## [Check your understanding]
A. In the financial statement notes, what was the aggregate exercise price of the warrant to purchase 60% of the outstanding common shares?
B. Proceed with the financial statement notes, picking up right after their final sentence.

## [Document text]
━━━━━━━━━━━━━━━━
The preparation of condensed consolidated financial statements in conformity with U.S. GAAP requires management to make estimates and assumptions that affect the reported amounts of assets and liabilities and the disclosure of contingent assets and liabilities as of the date of the condensed consolidated financial statements, and also affect the amounts of revenues and expenses reported for each period. Actual results could differ from those which result from using such estimates. Management utilizes various estimates, including but not limited to determining the estimated lives of long-lived assets, determining the fair value of assets acquired and liabilities assumed in business combinations, the fair value of the Company’s common stock and related warrants, the valuation of securities underlying stock based compensation, income tax expense, the valuation of deferred tax assets, the value of contingent consideration and to assess its litigation, other legal claims and contingencies. The results of any changes in accounting estimates are reflected in the condensed consolidated financial statements in the period in which the changes become evident. Estimates and assumptions are reviewed periodically and the effects of revisions are reflected in the period that they are determined to be necessary.

 

Earnings per Common Share

 

Earnings per common share is computed by dividing net income by the weighted average number of common shares outstanding during the period. Diluted earnings per share is computed using the weighted average number of common shares and, if dilutive, potential common shares outstanding during the period. Potential common shares consist of the incremental common shares issuable upon the exercise of stock options (if such option is an equity instrument)(using the treasury stock method). Basic weighted average shares outstanding included the shares underlying a warrant to purchase 60% of the outstanding common shares. As the shares underlying this warrant can be issued for little consideration (an aggregate exercise price of $10), these shares are deemed to be issued for purposes of basic earnings per share. Effective May 8, 2015, in connection with the Company closing on a transaction to purchase 100% of CFMF, the warrant was cancelled (as discussed in Note 1 – Business).

 

The two-class method is used in the calculation of basic and diluted earnings per share. Under the two-class method, earnings per common share are allocated to the Class A and Class B common shareholders based on the weighted average shares outstanding.
━━━━━━━━━━━━━━━━
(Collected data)
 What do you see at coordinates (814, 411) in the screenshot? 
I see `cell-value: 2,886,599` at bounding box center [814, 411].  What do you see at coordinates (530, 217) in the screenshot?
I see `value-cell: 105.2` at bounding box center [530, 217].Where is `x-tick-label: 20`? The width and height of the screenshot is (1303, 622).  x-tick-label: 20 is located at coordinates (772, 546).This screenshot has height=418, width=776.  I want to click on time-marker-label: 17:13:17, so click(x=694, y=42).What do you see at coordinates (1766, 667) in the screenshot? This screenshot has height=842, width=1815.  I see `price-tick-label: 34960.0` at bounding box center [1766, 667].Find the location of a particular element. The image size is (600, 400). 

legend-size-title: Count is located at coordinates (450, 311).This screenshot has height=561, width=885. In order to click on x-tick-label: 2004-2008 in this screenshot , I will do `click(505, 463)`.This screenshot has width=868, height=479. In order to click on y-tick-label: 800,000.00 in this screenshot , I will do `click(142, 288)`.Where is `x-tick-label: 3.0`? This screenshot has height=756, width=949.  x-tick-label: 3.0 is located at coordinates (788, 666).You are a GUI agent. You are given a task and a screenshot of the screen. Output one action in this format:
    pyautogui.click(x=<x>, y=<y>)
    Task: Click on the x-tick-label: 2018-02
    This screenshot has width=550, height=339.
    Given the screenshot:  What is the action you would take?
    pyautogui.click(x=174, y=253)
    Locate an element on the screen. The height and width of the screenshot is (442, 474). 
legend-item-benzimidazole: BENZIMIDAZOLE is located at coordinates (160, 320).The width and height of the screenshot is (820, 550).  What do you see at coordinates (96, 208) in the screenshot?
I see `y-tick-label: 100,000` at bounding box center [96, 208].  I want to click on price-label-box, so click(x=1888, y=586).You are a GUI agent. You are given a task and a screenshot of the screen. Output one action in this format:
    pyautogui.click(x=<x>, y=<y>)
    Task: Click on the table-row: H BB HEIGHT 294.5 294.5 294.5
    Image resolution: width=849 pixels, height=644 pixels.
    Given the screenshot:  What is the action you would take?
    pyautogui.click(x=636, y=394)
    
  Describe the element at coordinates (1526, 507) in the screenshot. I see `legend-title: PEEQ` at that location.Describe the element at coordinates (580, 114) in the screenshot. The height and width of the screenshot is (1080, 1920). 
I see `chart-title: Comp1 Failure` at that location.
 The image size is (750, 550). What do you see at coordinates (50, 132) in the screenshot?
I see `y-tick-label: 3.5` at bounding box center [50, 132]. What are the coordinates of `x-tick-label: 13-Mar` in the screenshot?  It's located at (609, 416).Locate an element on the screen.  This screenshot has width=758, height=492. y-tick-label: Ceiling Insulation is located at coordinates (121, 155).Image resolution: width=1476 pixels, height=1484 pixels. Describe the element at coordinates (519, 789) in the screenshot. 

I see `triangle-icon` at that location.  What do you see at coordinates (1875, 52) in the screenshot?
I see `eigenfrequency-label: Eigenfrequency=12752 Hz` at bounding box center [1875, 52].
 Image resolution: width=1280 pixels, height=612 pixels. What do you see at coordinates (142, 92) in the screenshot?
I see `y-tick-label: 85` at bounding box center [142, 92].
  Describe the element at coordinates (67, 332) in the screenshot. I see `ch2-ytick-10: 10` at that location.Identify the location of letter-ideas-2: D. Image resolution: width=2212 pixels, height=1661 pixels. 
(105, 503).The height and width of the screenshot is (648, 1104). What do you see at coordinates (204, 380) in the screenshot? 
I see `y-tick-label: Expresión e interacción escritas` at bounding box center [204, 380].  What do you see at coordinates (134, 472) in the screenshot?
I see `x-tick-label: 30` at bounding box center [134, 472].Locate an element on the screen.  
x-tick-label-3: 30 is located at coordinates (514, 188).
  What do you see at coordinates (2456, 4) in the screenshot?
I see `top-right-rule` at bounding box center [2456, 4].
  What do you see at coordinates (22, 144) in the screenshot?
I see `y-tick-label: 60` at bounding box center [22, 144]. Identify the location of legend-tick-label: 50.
━━━━━━━━━━━━━━━━
## [Answers provided]
A. $10

B.
 

For the three and six months ended June 30, 2015 and 2014, the Company calculated earnings per share in accordance with ASC 260 as follows:

 

    
  For the Three Months Ended June 30,  For the Six Months Ended
June 30,
 
  2015  2014  2015  2014 
Net income for basic and diluted earnings per share) $8,835,269  $5,164,398  $15,767,762  $13,559,204 
                 
Weighted average shares outstanding:               
Shares outstanding, weighted for time outstanding  90,000   102,858   90,000   102,858 
Shares issuable under warrant for nominal consideration  64,817   154,287   109,769   154,287 
Total weighted average shares outstanding, basic  154,817   257,145   199,769   257,145 
                 
Effect of dilutive securities:                
Assumed exercise of stock options, treasury method  4,779   -   3,288   - 
Dilutive potential common shares  4,779   -   3,288   - 
Total weighted average shares outstanding, diluted  159,596   257,145   203,057   257,145
                 
Class A Common Stock                
Net income available to Class A Common Stockholders $8,835,269  $4,906,163  $15,767,762  $12,881,204 
                 
Weighted average shares outstanding                
Basic  154,817   244,287   199,769   244,287 
Diluted  159,596   244,287   203,057   244,287 
                 
Earnings per share                
Basic $57.07  $20.08  $78.93  $52.73 
Diluted $55.36  $20.08  $77.65  $52.73 
                 
Class B Common Stock                
Net income available to Class B Common Stockholders $-  $258,235  $-  $678,000 
                 
Weighted average shares outstanding                
Basic  -   12,858   -   12,858 
Diluted  -   12,858  -   12,858 
                 
Earnings per share                
Basic  -  $20.08   -  $52.73 
Diluted -  $20.08   -  $52.73 

  

For the three and six months ended June 30, 2015, the Company excluded 6,747 shares of Class A Common Stock as these shares were subject to the put liability described in Note 2 “Fair Value Measurements.”

 

As of June 30, 2015, there were 90,000 shares outstanding. Upon completion of the Lindblad Mergers on July 8, 2015, Capitol had 44,717,759 shares of common stock outstanding. Capitol is authorized to issue 200,000,000 shares of common stock, par value $0.0001, and 1,000,000 shares of preferred stock, par value $0.0001. Capitol also assumed the outstanding Lindblad stock options above and converted such options into options to purchase an aggregate of 3,821,696 shares of common stock of Capitol with an exercise price of $1.76 per share. Capitol’s board of directors and stockholders approved a 2015 Long-Term Incentive Plan (the “2015 Plan”), which includes the authority to issue up to 2,500,000 shares of Capitol’s common stock under the 2015 Plan.

 

Restricted Cash and Marketable Securities

 

Included in “Restricted cash and marketable securities” on the accompanying condensed consolidated balance sheets are restricted cash and marketable securities, consisting of six-month certificates of deposit and short-term investments. Restricted cash and marketable securities consist of the following:

 

   As of    
  June 30,
2015  
  December 31, 2014 
  (unaudited)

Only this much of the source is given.